BEGIN EXCERPTED RECORDS
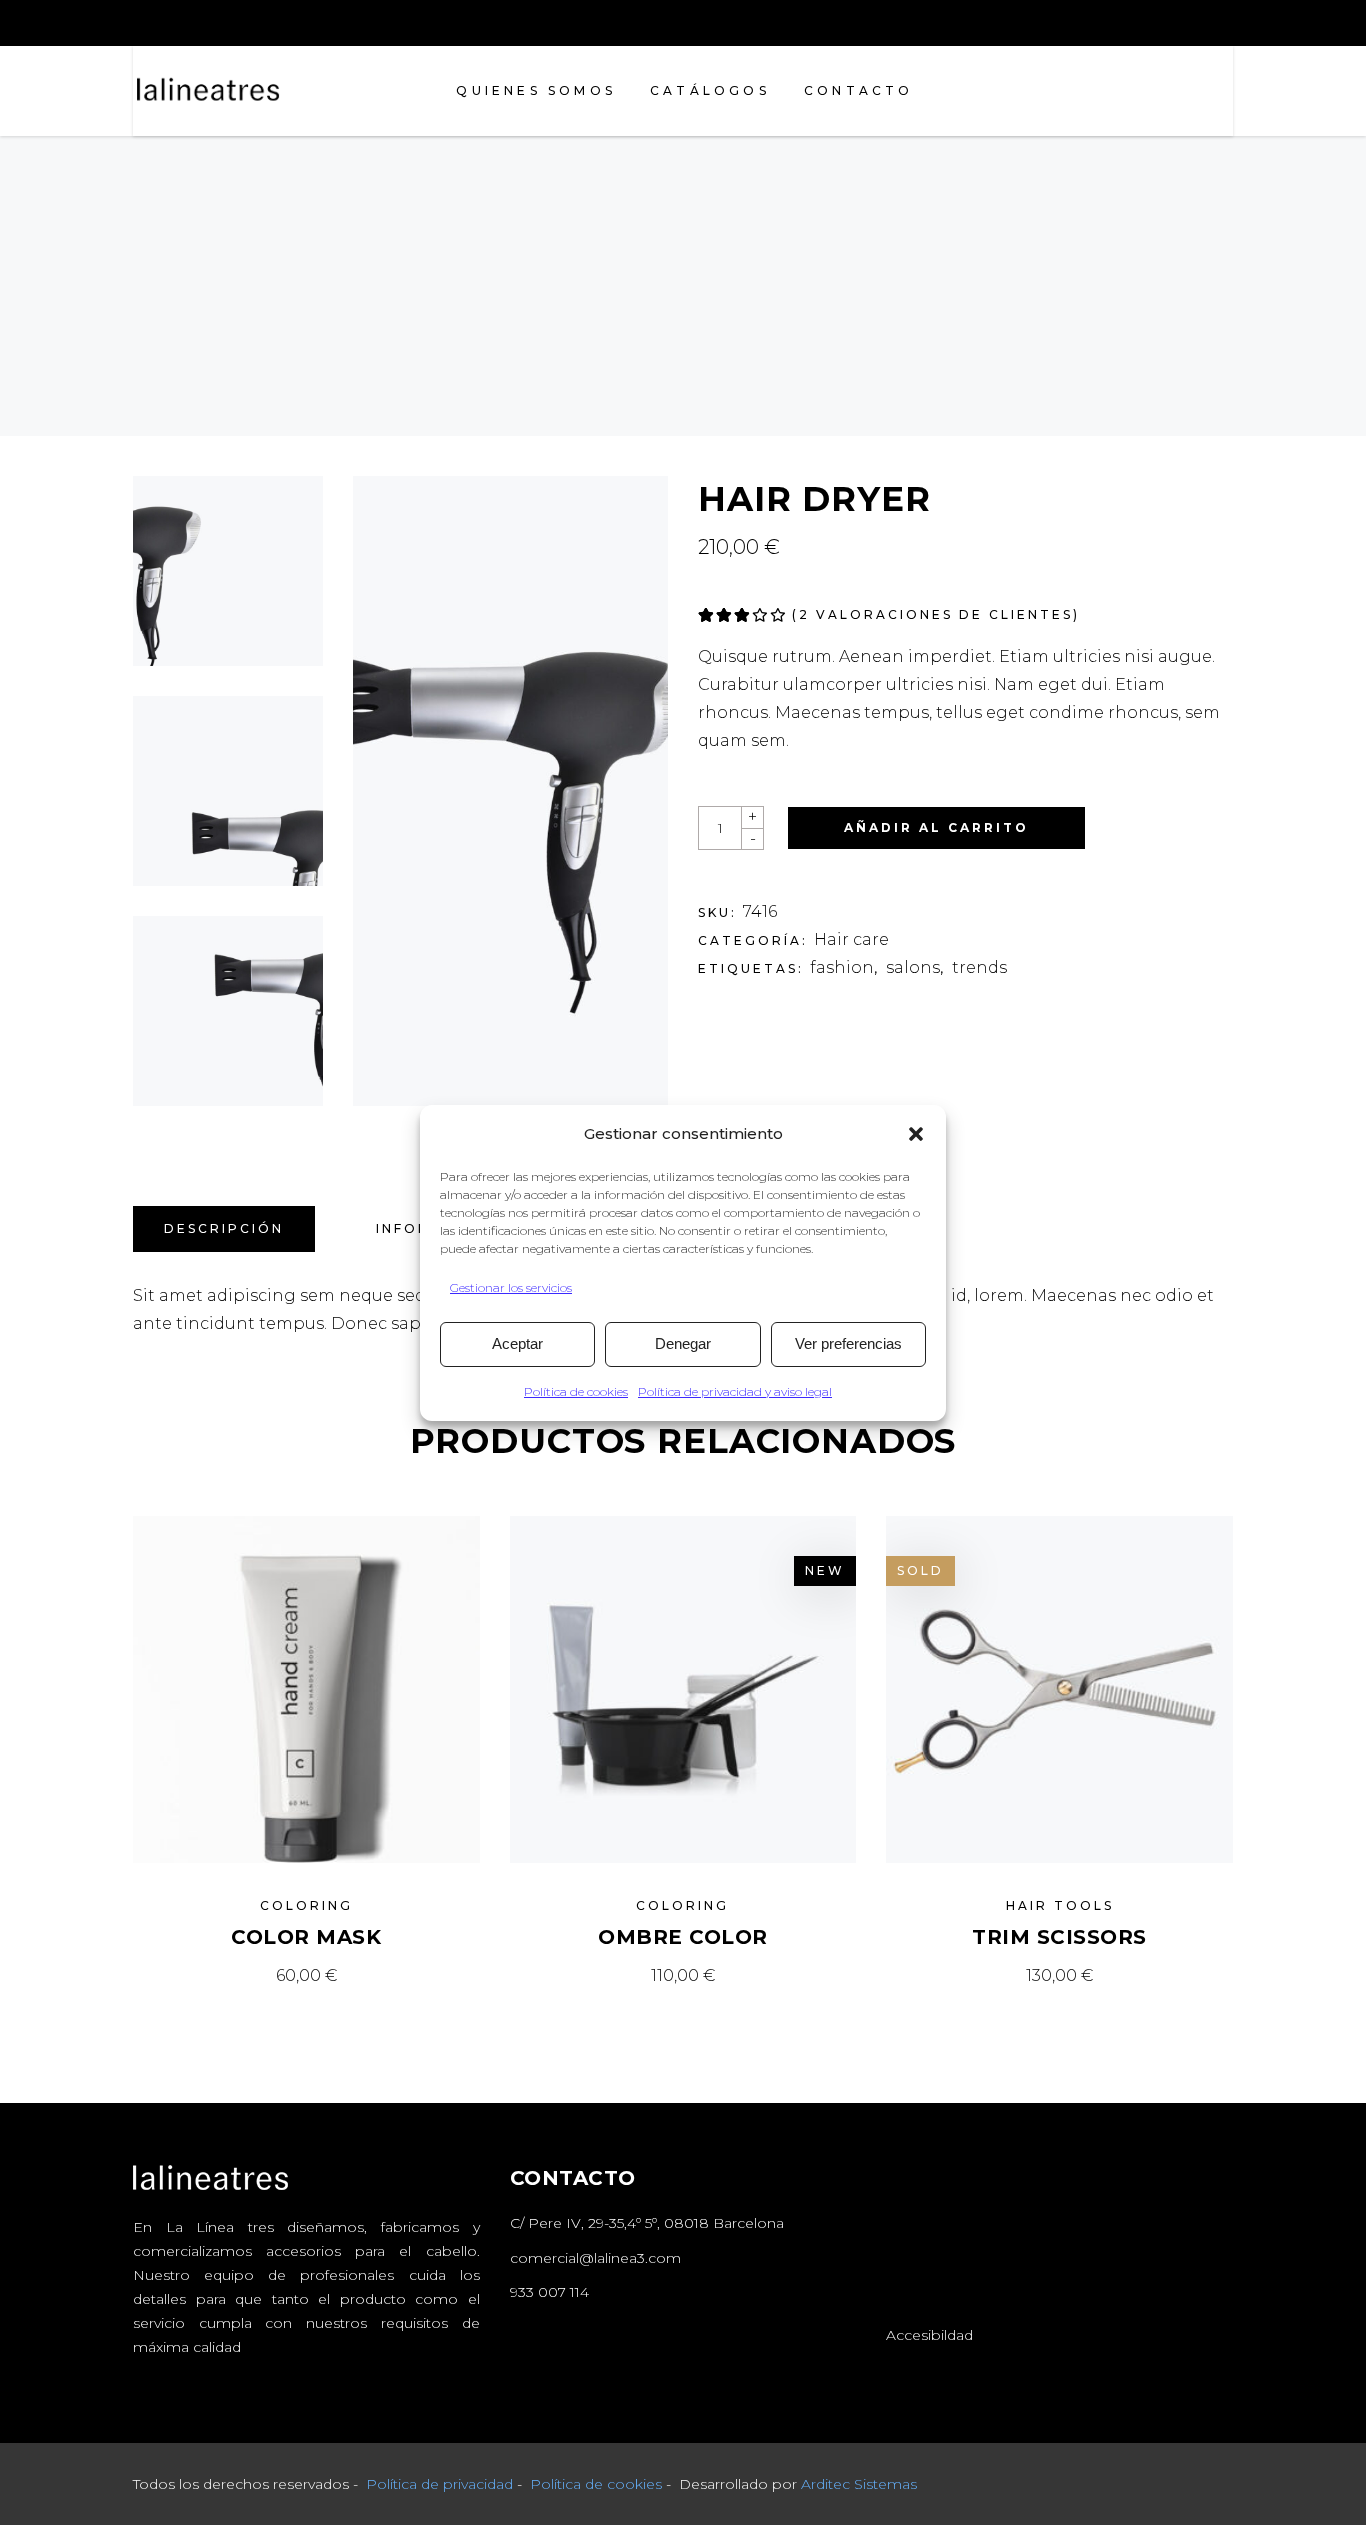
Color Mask (306, 1937)
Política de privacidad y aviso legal (735, 1391)
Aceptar (517, 1343)
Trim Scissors (1059, 1937)
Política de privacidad (439, 2484)
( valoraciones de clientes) (936, 614)
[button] (916, 1134)
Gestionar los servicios (511, 1287)
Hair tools (1060, 1905)
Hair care (851, 939)
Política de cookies (576, 1391)
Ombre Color (683, 1937)
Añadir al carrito (936, 827)
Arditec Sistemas (859, 2484)
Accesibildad (929, 2335)
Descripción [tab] (224, 1228)
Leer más (1059, 1975)
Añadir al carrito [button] (306, 1975)
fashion (842, 967)
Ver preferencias (848, 1343)
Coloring (306, 1905)
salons (913, 967)
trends (979, 967)
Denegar (683, 1343)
END EXCERPTED RECORDS
YOUR INSTRUCTIONS: A faithful copy of all the data above, without its pictures, is the expected result.

SOLUTION:
Color Mask (306, 1937)
Política de privacidad y aviso legal (735, 1391)
Aceptar (517, 1343)
Trim Scissors (1059, 1937)
Política de privacidad (439, 2484)
( valoraciones de clientes) (936, 614)
[button] (916, 1134)
Gestionar los servicios (511, 1287)
Hair tools (1060, 1905)
Hair care (851, 939)
Política de cookies (576, 1391)
Ombre Color (683, 1937)
Añadir al carrito (936, 827)
Arditec Sistemas (859, 2484)
Accesibildad (929, 2335)
Descripción [tab] (224, 1228)
Leer más (1059, 1975)
Añadir al carrito [button] (306, 1975)
fashion (842, 967)
Ver preferencias (848, 1343)
Coloring (306, 1905)
salons (913, 967)
trends (979, 967)
Denegar (683, 1343)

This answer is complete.